Competence & Decision-Making Series – Part 1: Learning Through Experience


Williams O.
Stock image of a sad African youth
Stock image of a sad African youth

In Africa, as in many parts of the world, failure is often stigmatized. From an early age, young people are warned against mistakes, discouraged from experimenting, and taught to play safe. Yet, if we examine the lives of the most competent and successful people across history, one truth emerges clearly: failure is not the opposite of success, it is the foundation of competence.

When you try and fail, you may not achieve the result you wanted. You may lose resources, time, or recognition. But what you cannot lose is knowledge. You gain insight into processes, people, strategies, and your own limits. You learn how decisions play out in the real world, how risks translate into rewards, and, most importantly, how to act better next time. These lessons cannot be bought, borrowed, or replicated, they are eternal assets.

Africa does not suffer from lack of ideas. It suffers from lack of people willing to act, fail, adjust, and act again.

Williams O. Omodunefe

Many African youths hesitate to take bold steps because they fear judgment. Friends may mock, relatives may scoff, and society may label you a fool. Yet, the very act of trying, of engaging with reality and testing your ideas, positions you several steps ahead of those who never attempt. While others remain spectators, you are actively building decision-making muscles and honing your judgment.

Competence, after all, is not measured by the absence of mistakes but by the ability to navigate complexity. A youth who has failed while experimenting with business, coding, or civic initiatives understands human behavior, market dynamics, and the consequences of choices.

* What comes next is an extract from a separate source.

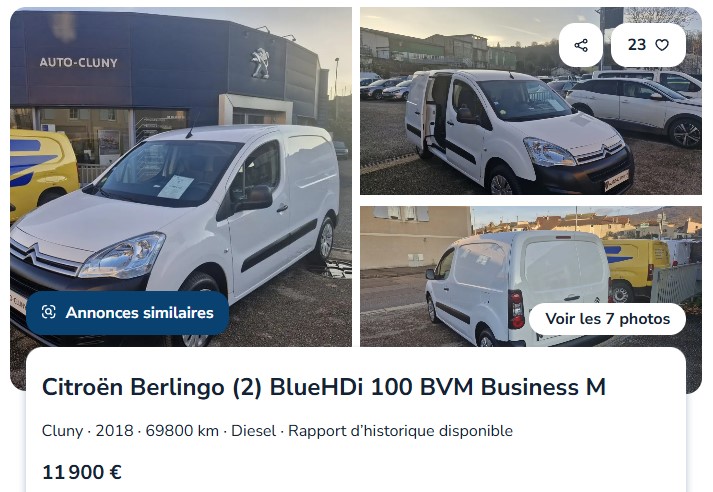Open the rear-view van photo

[x=531, y=276]
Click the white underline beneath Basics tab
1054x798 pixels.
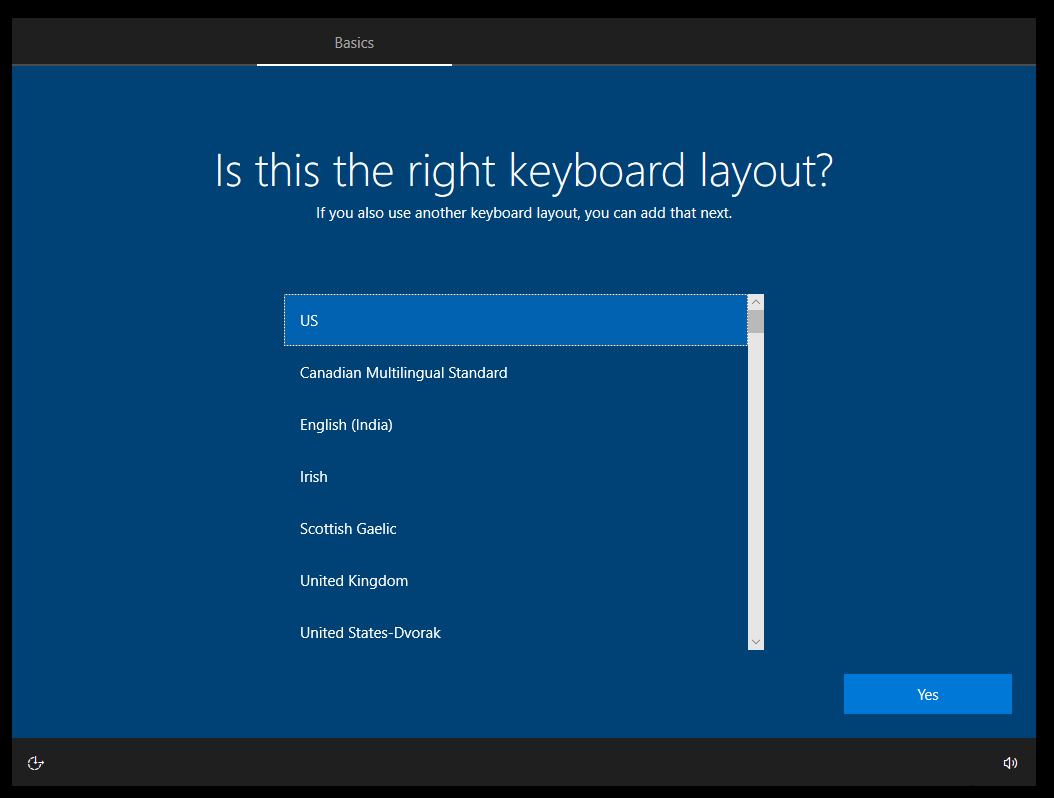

A youth who has never tried remains limited to theory, and in life, theory without practice has no authority.

Key Takeaways:

  1. Redefine failure: Not achieving a goal does not equal defeat; it equals learning.

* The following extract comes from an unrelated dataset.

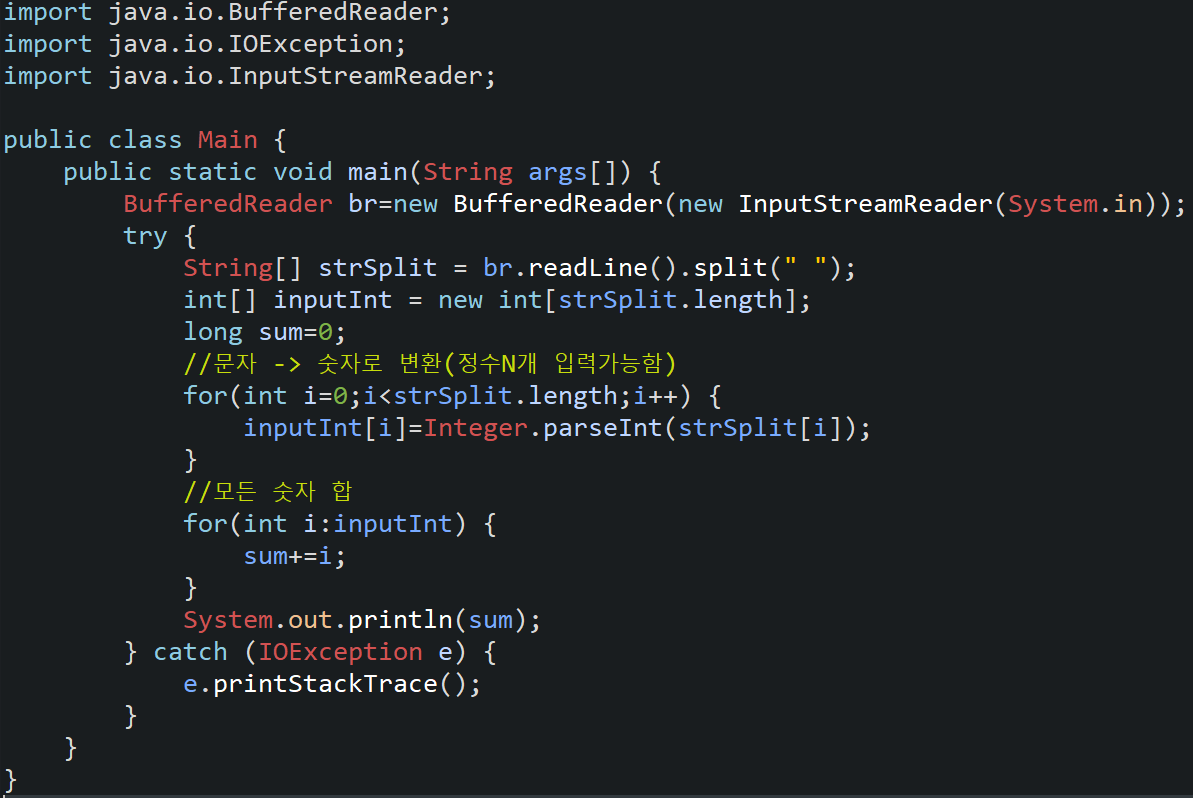Click the String args parameter type
The image size is (1193, 798).
[468, 173]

  2. Value experience over perception: Knowledge and practical insight are more powerful than the approval of others.

  3. Build decision-making capacity: Each attempt, regardless of outcome, strengthens your ability to choose wisely in the future.

  4. Ignore societal judgment: The mockery of others often signals that you are on a path they lack the courage to pursue.

African youth have a tremendous opportunity today: access to knowledge, global markets, technology, and platforms to act. But access alone does not confer competence. Competence comes from engaging, experimenting, failing, reflecting, and repeating. It is the compound interest of action over time.

Failure is not your enemy. Fear of judgment is your true adversary. Step boldly, act decisively, and let experience shape you into a youth who is not only knowledgeable but respected for the wisdom to make sound decisions.